A partir da citação acima que se encontra no Eixo 4 das Jornadas, ressoou para mim a fala que passa pelo corpo afetando-o. A partir dessa ressonância, voltei à Freud quando afirma que o eu é primeiro e acima de tudo um eu corporal[2].

Lacan, em seu Discurso de Roma, trata a ordem simbólica como a ordem em que se situa a psicanálise, não em detrimento do imaginário ligado ao estágio do espelho; coloca o imaginário na base da consciência e a estende por toda parte: “o reflexo da montanha no lago, diria eu, talvez desempenhe seu papel num sonho do cosmo, sim, porém nunca saberemos nada sobre ele enquanto o cosmo não tiver saído de seu mutismo”[3].

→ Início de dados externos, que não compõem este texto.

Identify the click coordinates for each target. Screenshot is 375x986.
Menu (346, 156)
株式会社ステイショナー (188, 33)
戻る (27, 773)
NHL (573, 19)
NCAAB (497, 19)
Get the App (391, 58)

Para Lacan a noção de eu para Freud, notadamente no texto sobre o narcisismo, é de miragem e desconhecimento, a matriz da agressividade inter-humana; mas é a partir da distinção entre a pessoa que deita no divã e aquela que fala que a análise pode operar.

Lacan busca, neste momento do Discurso de Roma, encontrar o caminho de uma dialética mais rigorosa, e uma delas se tratará mais tarde de S(Ⱥ), que segundo Miller:

Esse matema nota exatamente o significante do inintegrável ao universo do discurso, o significante da heterotopia do suposto universo do discurso. E penso ser possível mostrar como, a cada vez, esses termos diferentes, o sujeito, o objeto, o nome do Pai, o falo, podem ser inscritos nesse lugar, assim como tantas maneiras (…) de ser da falta, de modalizações (…) diversidade do nada (…) é esta concepção propriamente dialética[4].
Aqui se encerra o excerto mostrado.